At no time was this more in evidence than in an opening session designed to meet a small segment of the people there. The instructions were simple enough--tell us your name, where you're from, and what you're doing at such-and-such seminary today. Ok, um, well....the name and where I'm from part came simply enough, and then I followed with an oblique mention of my current seminary courses, exploring my options for the future, etc. How to explain the lifelong monologue (no room for dialogue on this one--I haven't been terribly interested in listening!) with God about my willingness to do anything--anything at all--except this? And what of the Maundy Thursday service when I looked up at the pastors I love and was struck at the privilege of their role? And that moment at the Black Nativity as the choir belted out "Go Tell It On the Mountain," and my questioning, "help my unbelief" self suddenly rose up inside me and simply said, "The world needs Jesus." (Somehow this same self knew then she has a role in bringing him back into the world.) And then there are the images of bread--the realization that serving people at the communion table....facilitating their service to one another...is perhaps the one place where I can offer authentic hope and transformation to a hurting world. I could go on and on. But in that moment, a simple "exploring my options" had to do.
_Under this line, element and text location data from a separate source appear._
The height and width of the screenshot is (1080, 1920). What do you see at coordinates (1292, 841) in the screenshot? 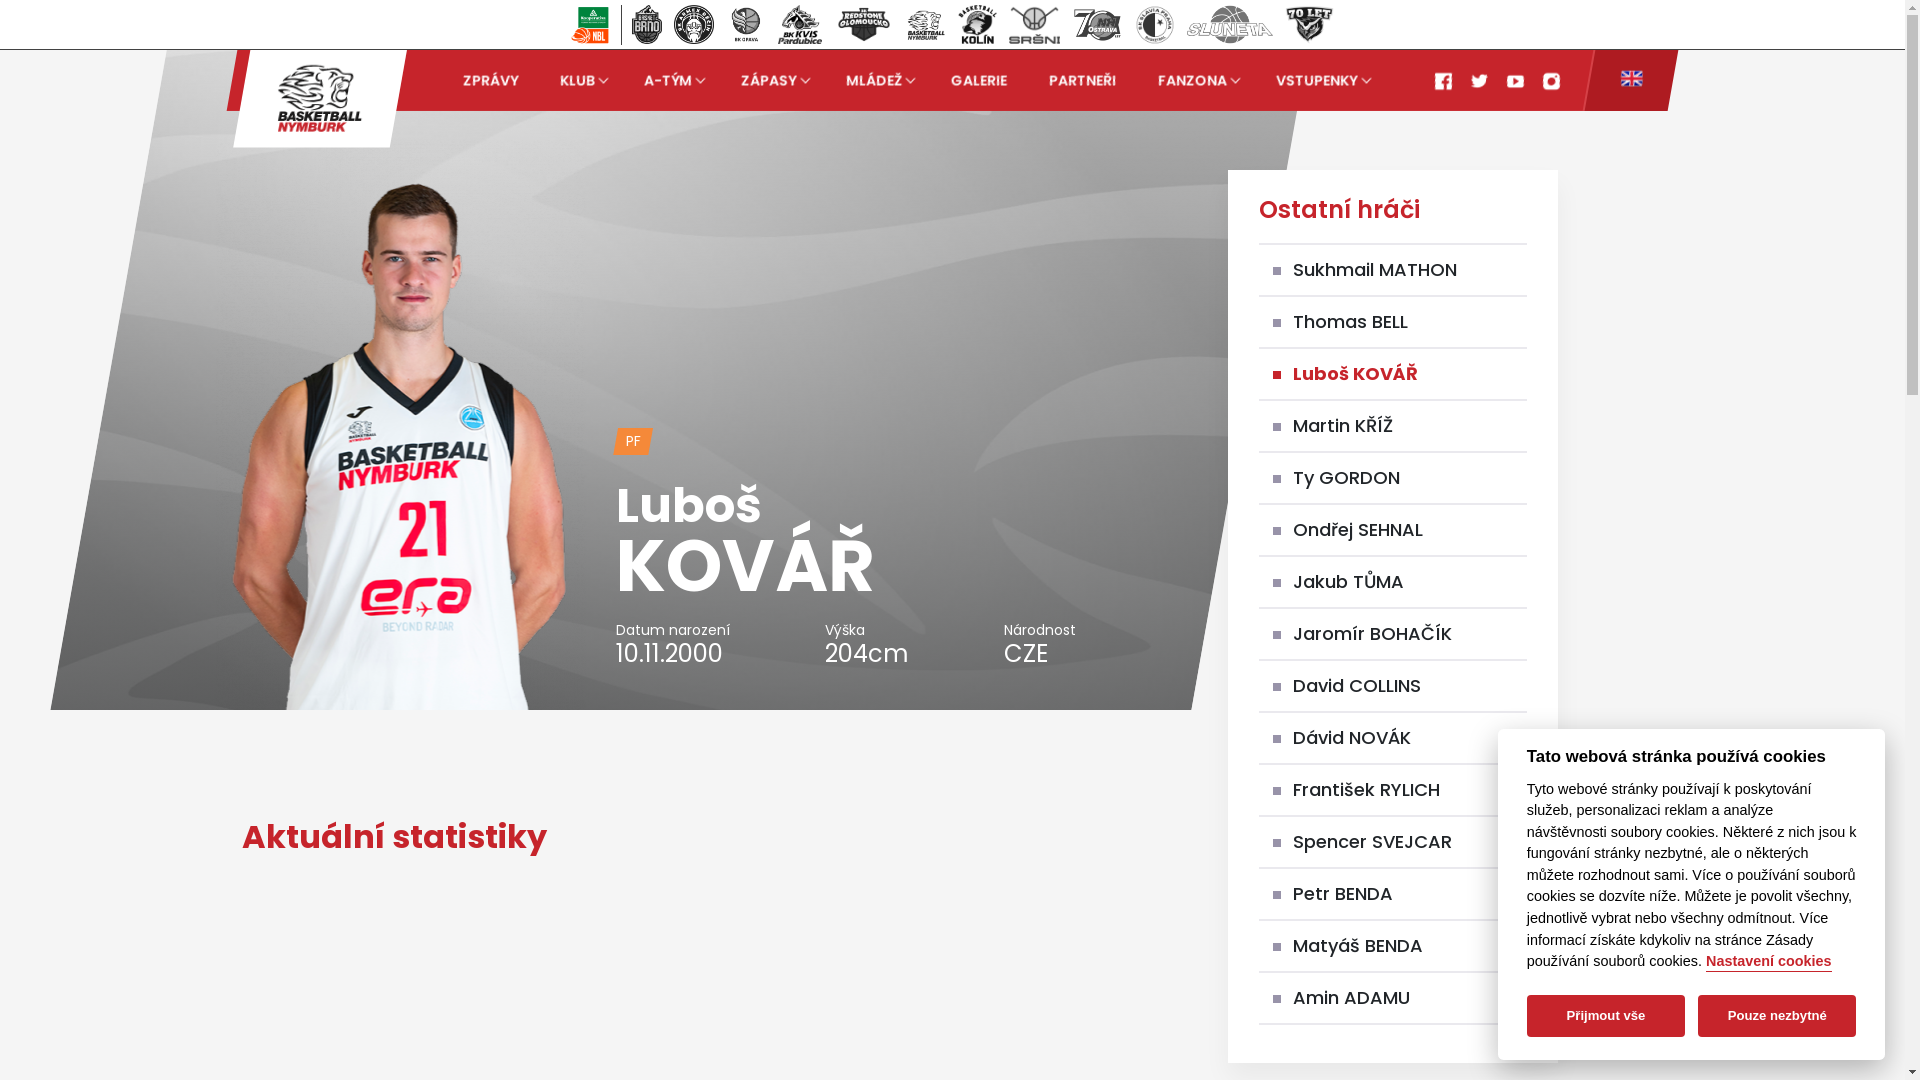
I see `'Spencer SVEJCAR'` at bounding box center [1292, 841].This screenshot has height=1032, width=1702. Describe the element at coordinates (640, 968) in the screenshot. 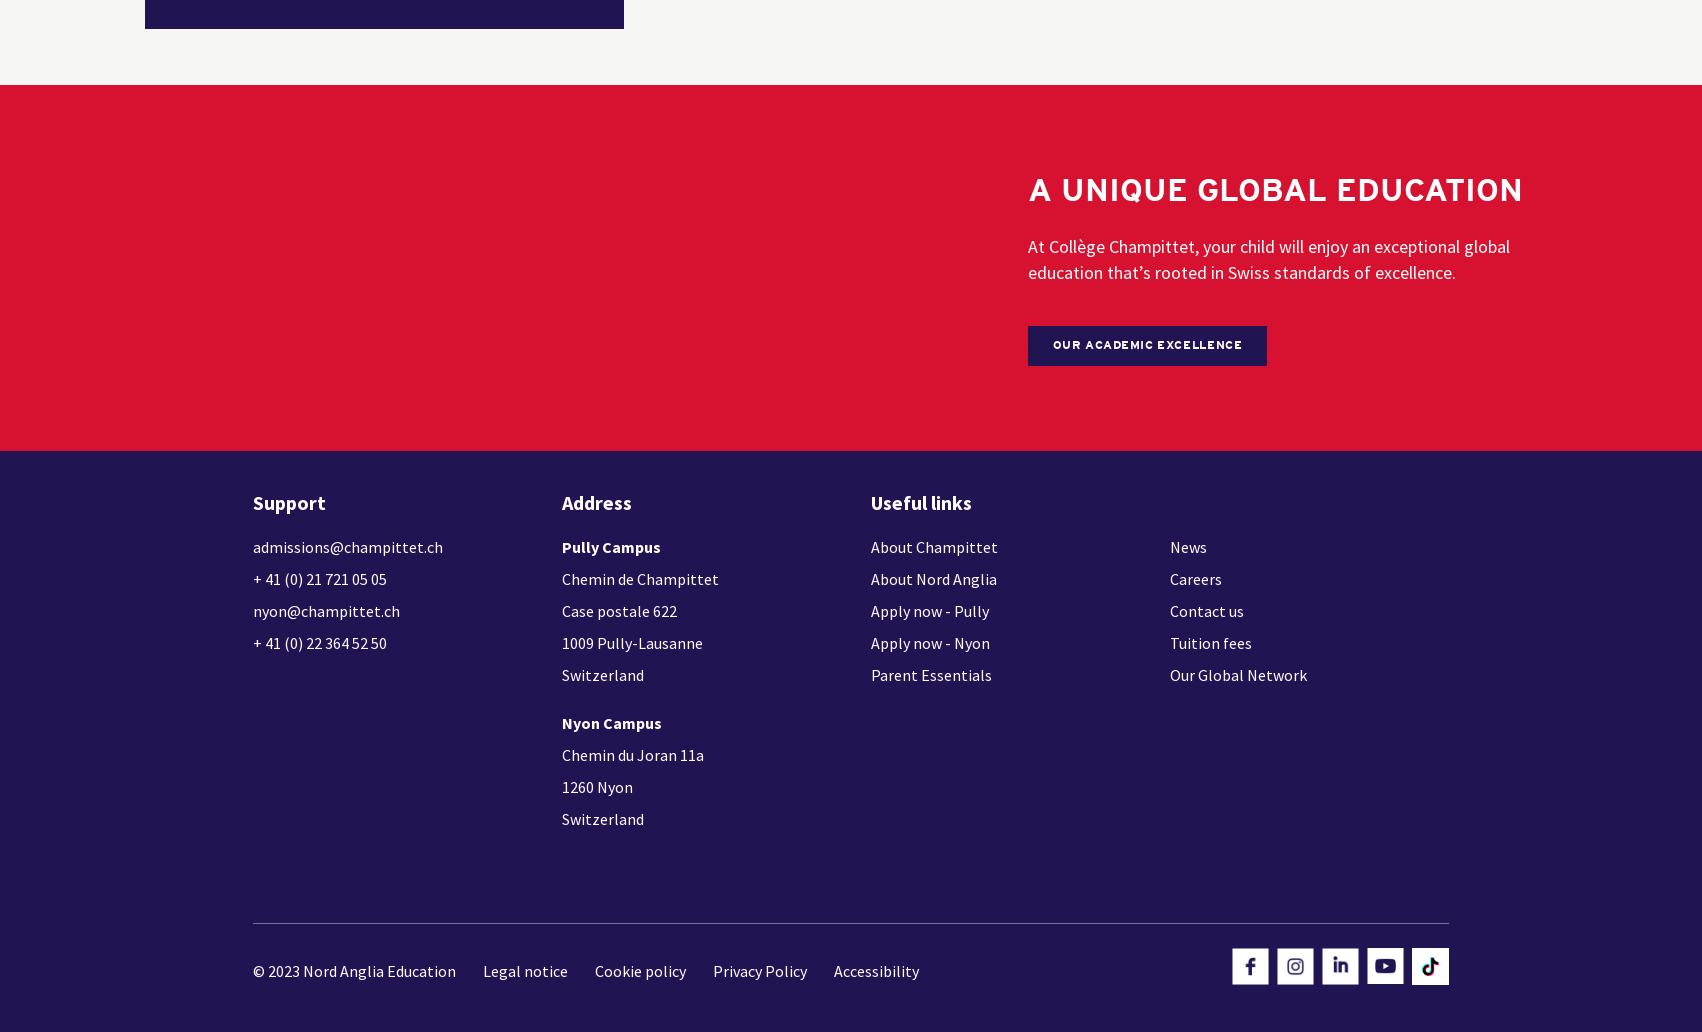

I see `'Cookie policy'` at that location.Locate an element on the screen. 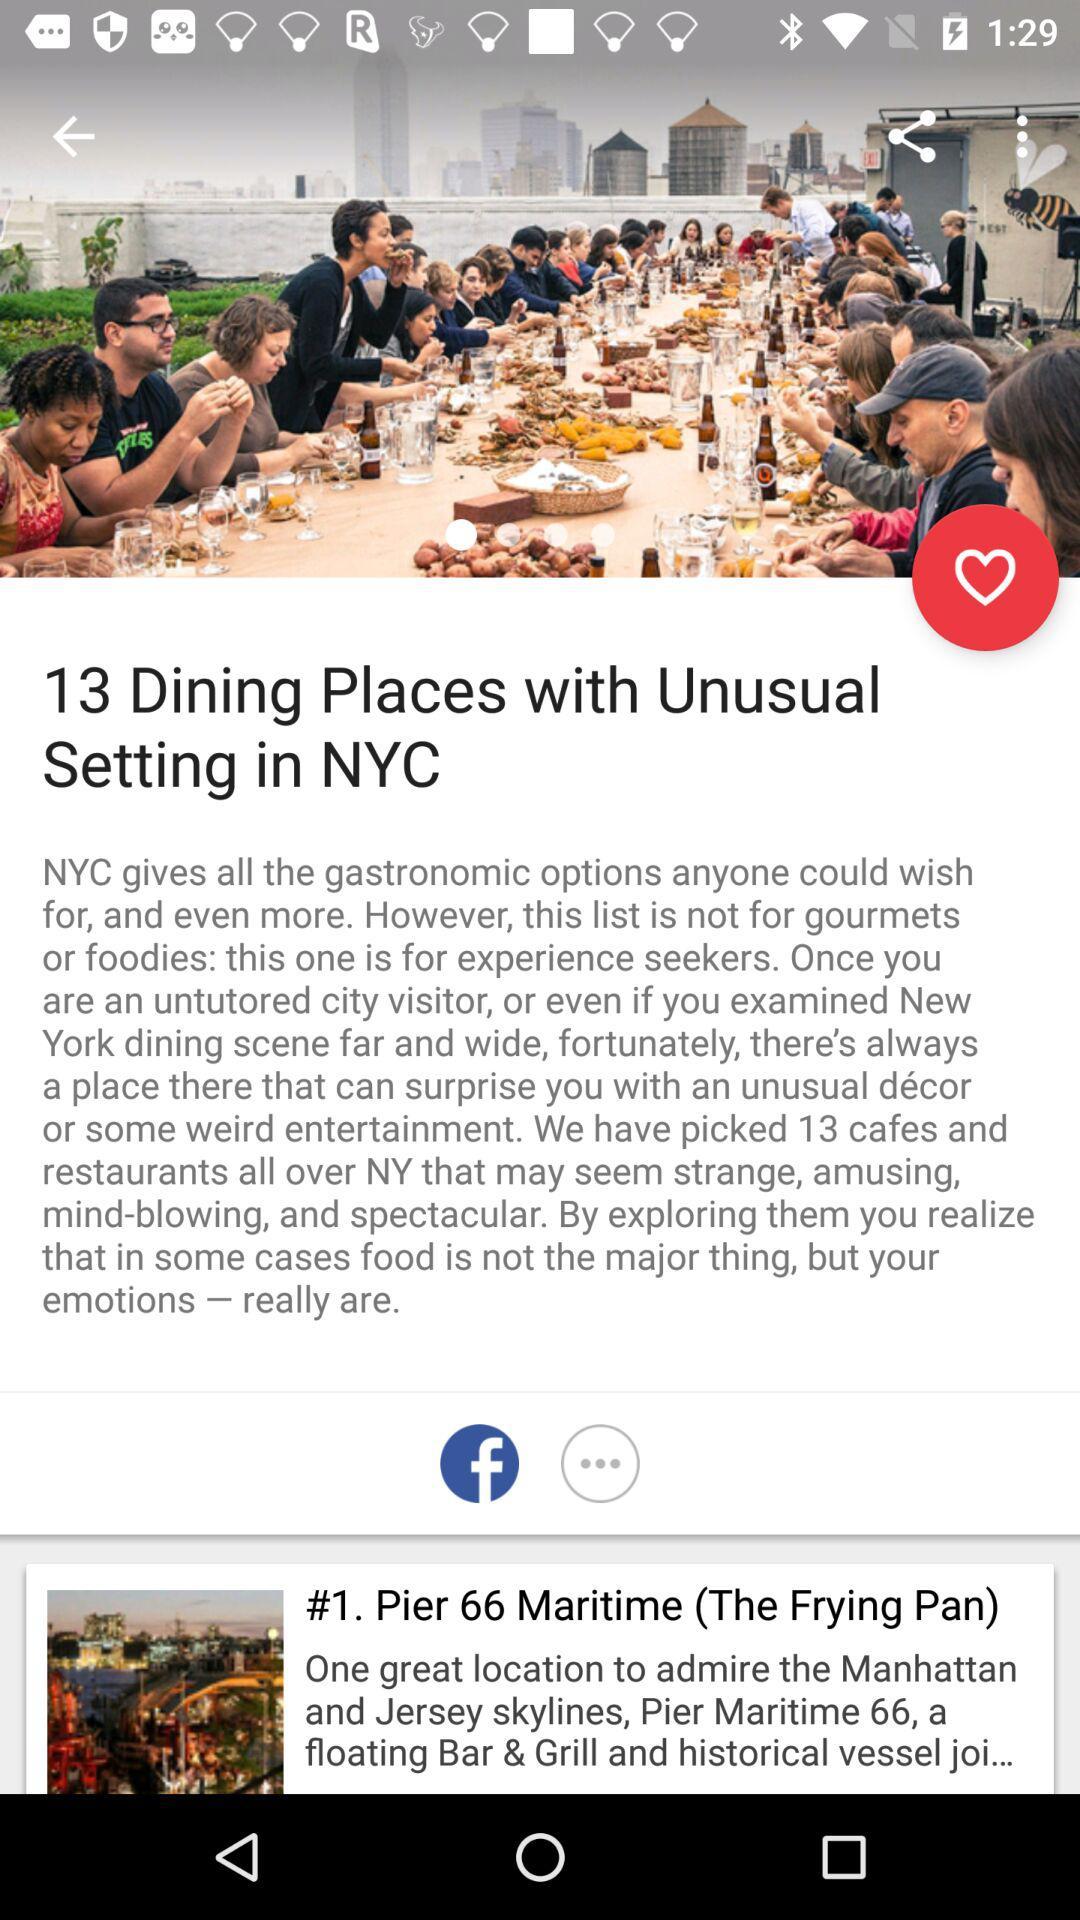 Image resolution: width=1080 pixels, height=1920 pixels. the favorite icon is located at coordinates (984, 576). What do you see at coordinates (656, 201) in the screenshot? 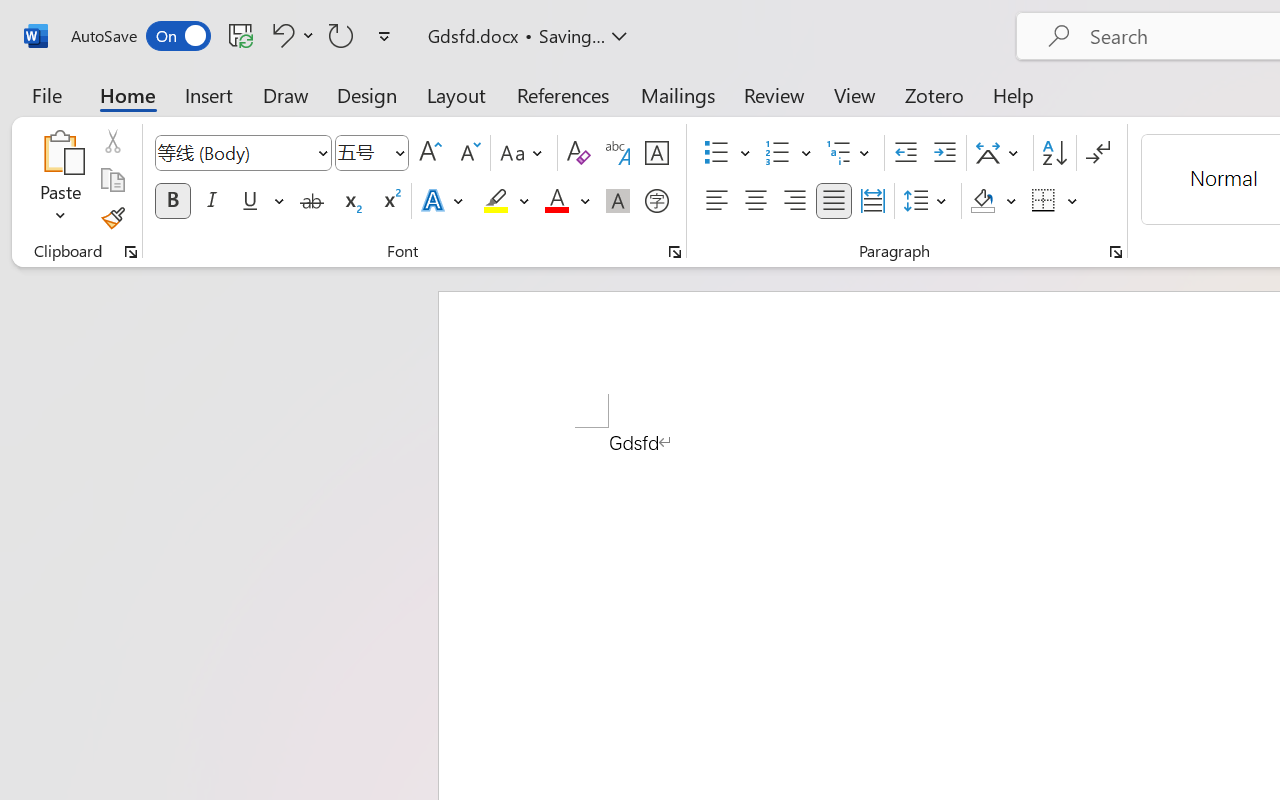
I see `'Enclose Characters...'` at bounding box center [656, 201].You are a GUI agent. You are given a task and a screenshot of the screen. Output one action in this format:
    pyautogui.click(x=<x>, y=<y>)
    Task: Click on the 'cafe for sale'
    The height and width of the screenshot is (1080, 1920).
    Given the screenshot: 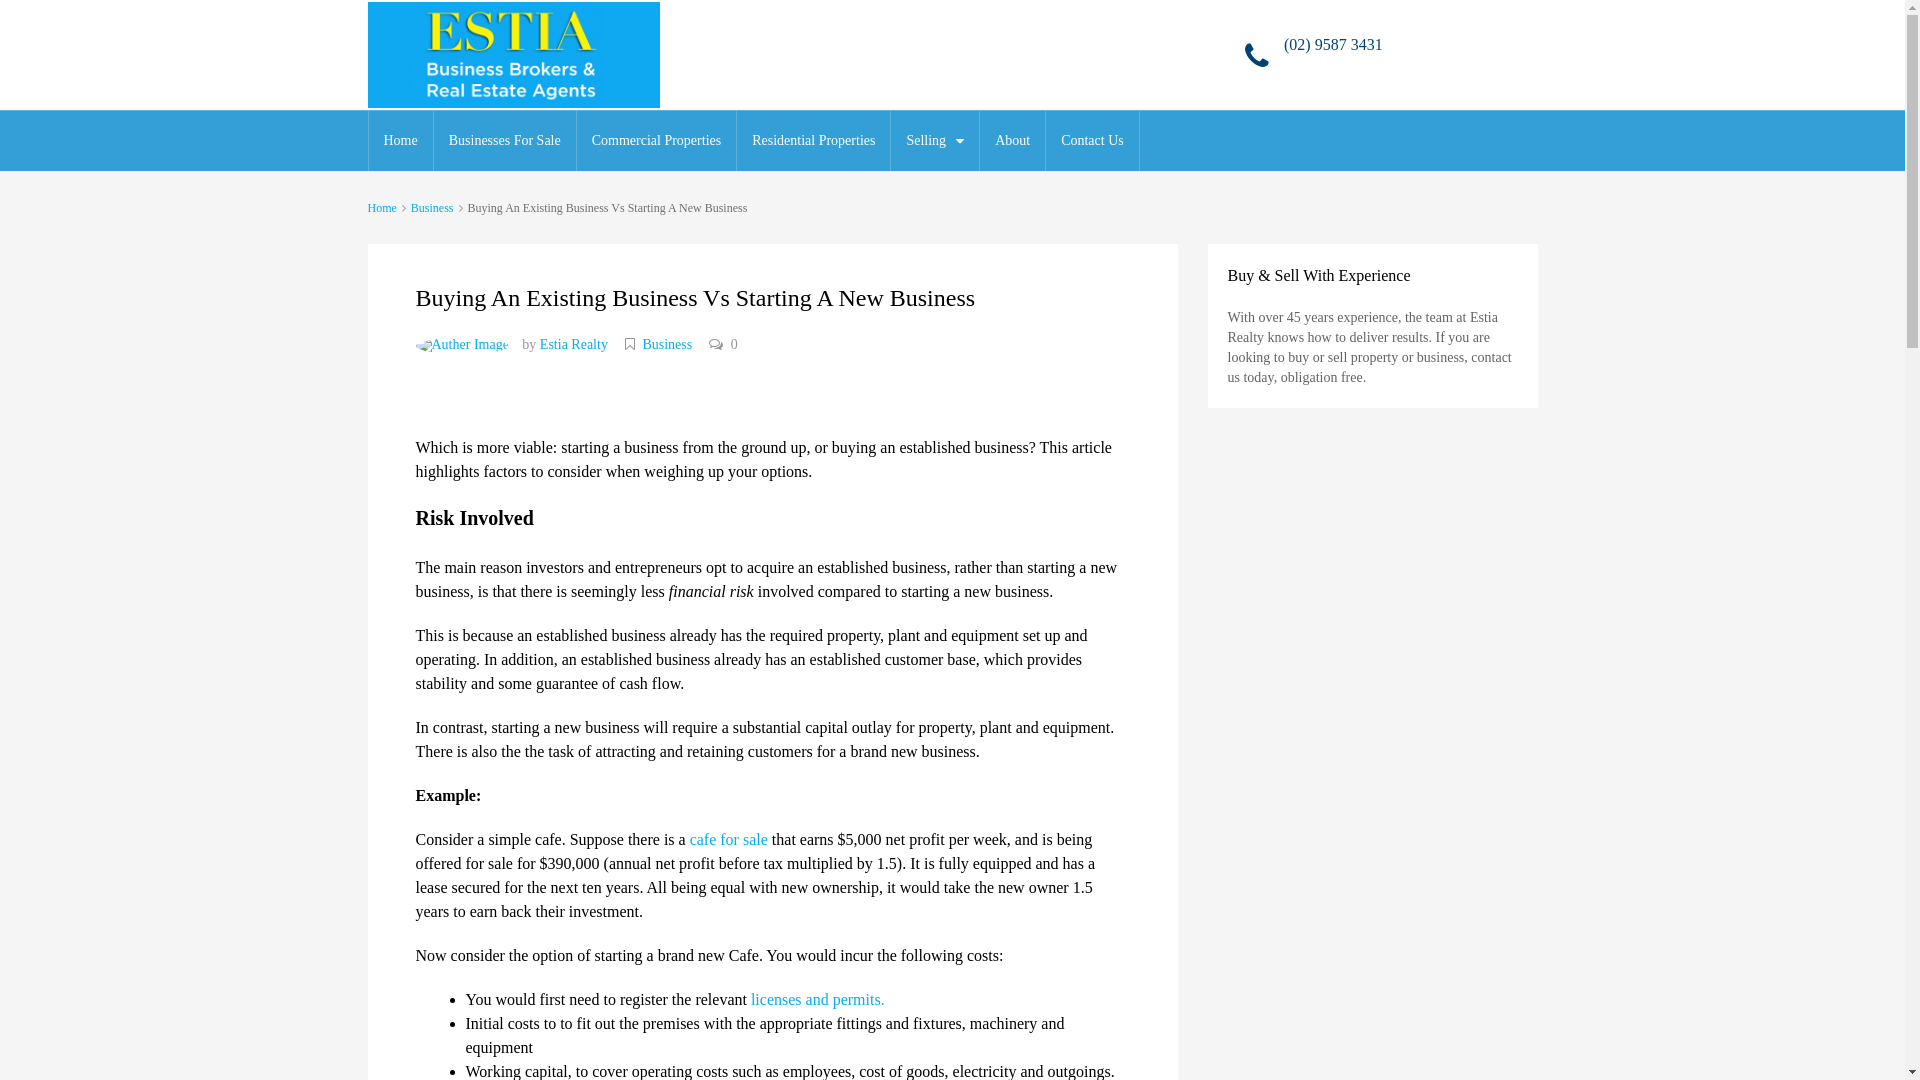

I was struck at the tentative nature of most of our comments. If we were in another setting--a business school or perhaps law--we would have spoken affirmatively. We would have said words like, "I've always been interested in numbers," or "I believe I have gifts to enact justice." But here, the choice seemed not so much ours as God's, and how beautiful it is that we are fearful and hesitant to name God's calling with too great a degree of certainty. It's there, though, for some, and I celebrate the woman who leaned over at lunch to describe her inexplicable desire to lay prone on the altar before God, receiving ordination into service--ordination formally denied her as a practicing Roman Catholic. And of course I could share back the images of the laying on of hands, of all those called before me naming my calling and empowering me with their touch. I wonder about an inner circle of women, and then the many men encircling them....would their touch feel heavy and burdensome, or like lightning flashing through my body, electrifying the moment? But what if it isn't so? What if this isn't to be?
And so I continue to whisper....utterings of a call both known and still unknown to me, hoping that God is somewhere there in the voices.